Pakar kesehatan memperhatikan mutasi yang bisa membuat virus lebih mudah menular atau parah.

Lebih dari 100 kasus yang diduga dan dikonfirmasi dalam wabah baru-baru ini di Eropa dan Amerika Utara belum parah, kata Maria van Kerkhove, pemimpin penyakit dan zoonosis WHO dan pemimpin teknis COVID-19.

"Ini adalah situasi yang dapat dikendalikan," khususnya di Eropa, katanya, melansir Reuters 24 Mei.

"Tapi kita tidak bisa mengabaikan apa yang terjadi di Afrika, di negara-negara endemik," sambungnya.

Wabah itu tidak biasa, menurut WHO, terjadi di negara-negara di mana virus tidak bersirkulasi secara teratur. Para ilmuwan berusaha memahami asal-usul kasus dan apakah ada perubahan tentang virus tersebut.
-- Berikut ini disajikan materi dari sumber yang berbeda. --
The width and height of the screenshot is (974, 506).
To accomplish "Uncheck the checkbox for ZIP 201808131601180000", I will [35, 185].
WHO meminta klinik dermatologi dan perawatan kesehatan primer, serta klinik kesehatan seksual, untuk waspada terhadap kasus-kasus potensial.

Banyak, tetapi tidak semua, orang yang telah didiagnosis dalam wabah cacar monyet saat ini adalah pria yang berhubungan seks dengan pria (LSL).
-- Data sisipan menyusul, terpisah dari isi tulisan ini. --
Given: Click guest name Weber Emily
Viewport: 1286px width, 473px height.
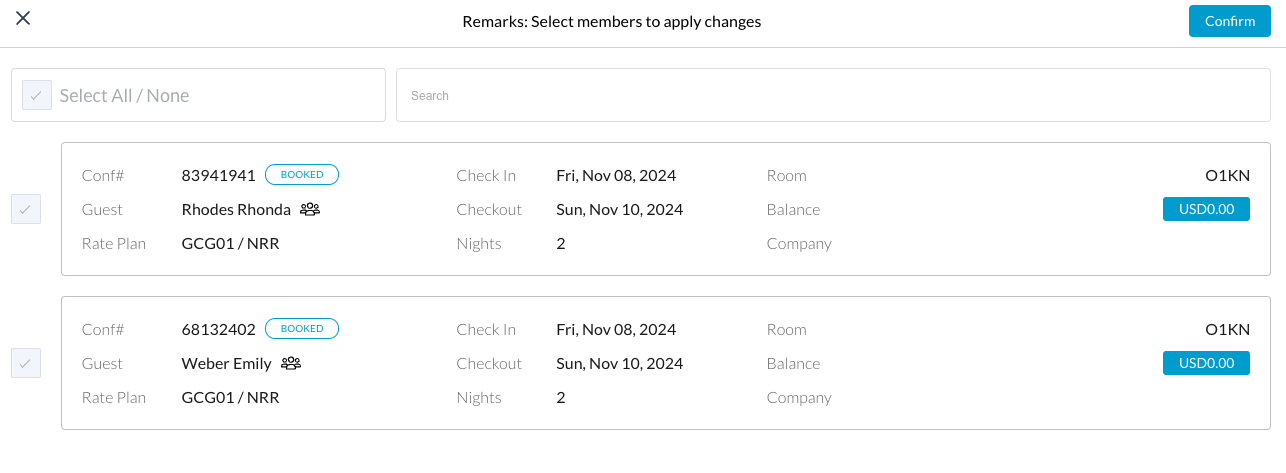Looking at the screenshot, I should (x=227, y=364).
Para pejabat mengatakan masih terlalu dini untuk mengatakan alasannya, tetapi demografi ini mungkin mencari nasihat medis atau memiliki akses ke pemeriksaan kesehatan seksual.

Cacar monyet biasanya tidak menyebar dengan mudah di antara orang-orang, tetapi dapat ditularkan melalui kontak orang-ke-orang yang dekat atau kontak dengan barang-barang yang digunakan oleh orang yang menderita cacar monyet, seperti pakaian, tempat tidur, atau peralatan makan.
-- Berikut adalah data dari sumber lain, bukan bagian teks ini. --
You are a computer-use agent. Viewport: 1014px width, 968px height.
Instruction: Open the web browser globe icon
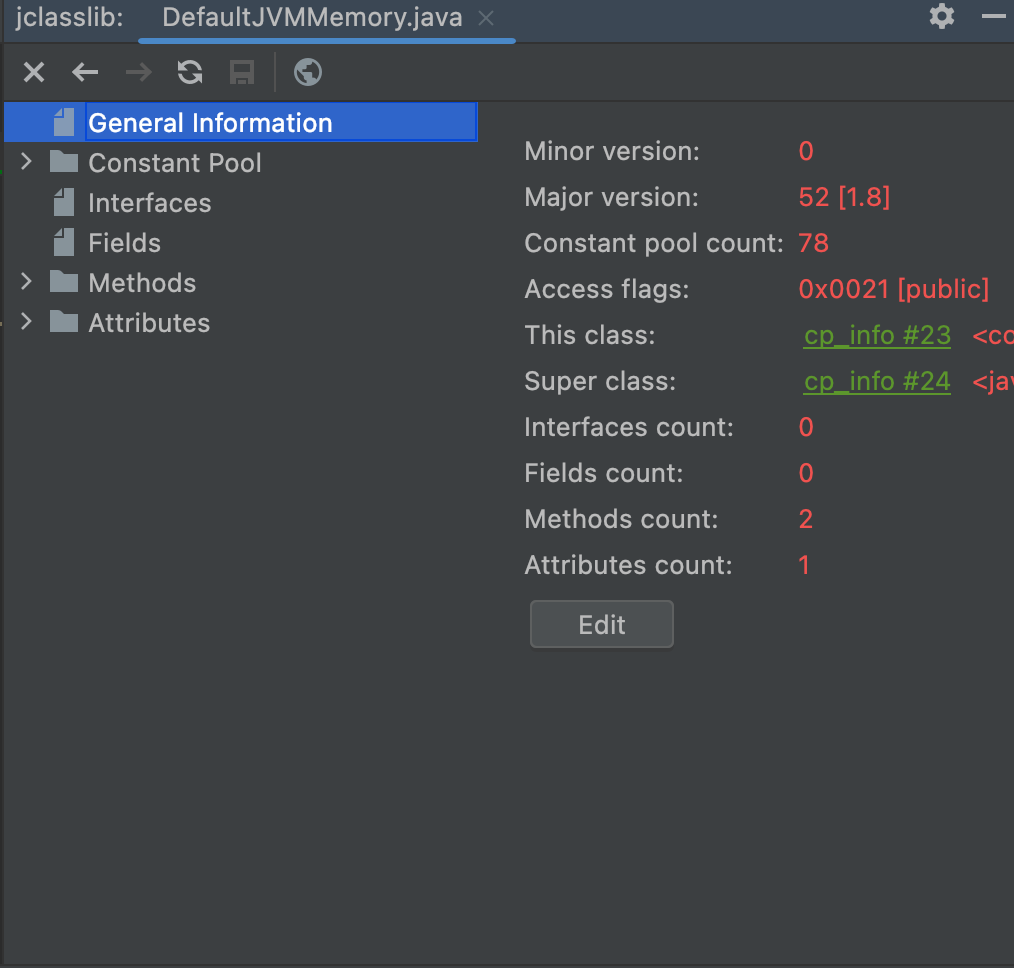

"Kami tahu bahwa LSL jika mereka menemukan ruam yang tidak biasa, mereka cenderung ingin menyelesaikannya dengan cukup cepat," terang Andy Seale, penasihat strategi di Departemen Program HIV, Hepatitis dan IMS Global di WHO.

"Fakta bahwa mereka proaktif dalam menanggapi gejala yang tidak biasa mungkin menjadi bagian dari cerita. Ini akan menjadi lebih jelas dalam beberapa minggu dan hari mendatang," sambung Seale.

Ditanya apakah temuan awal dapat memicu diskriminasi, Seale mengatakan: "Ada cara kami dapat bekerja dengan masyarakat untuk belajar dari pengalaman puluhan tahun dalam menangani stigma dan diskriminasi dengan HIV. Kami ingin menerapkan pelajaran yang didapat dari pengalaman ini."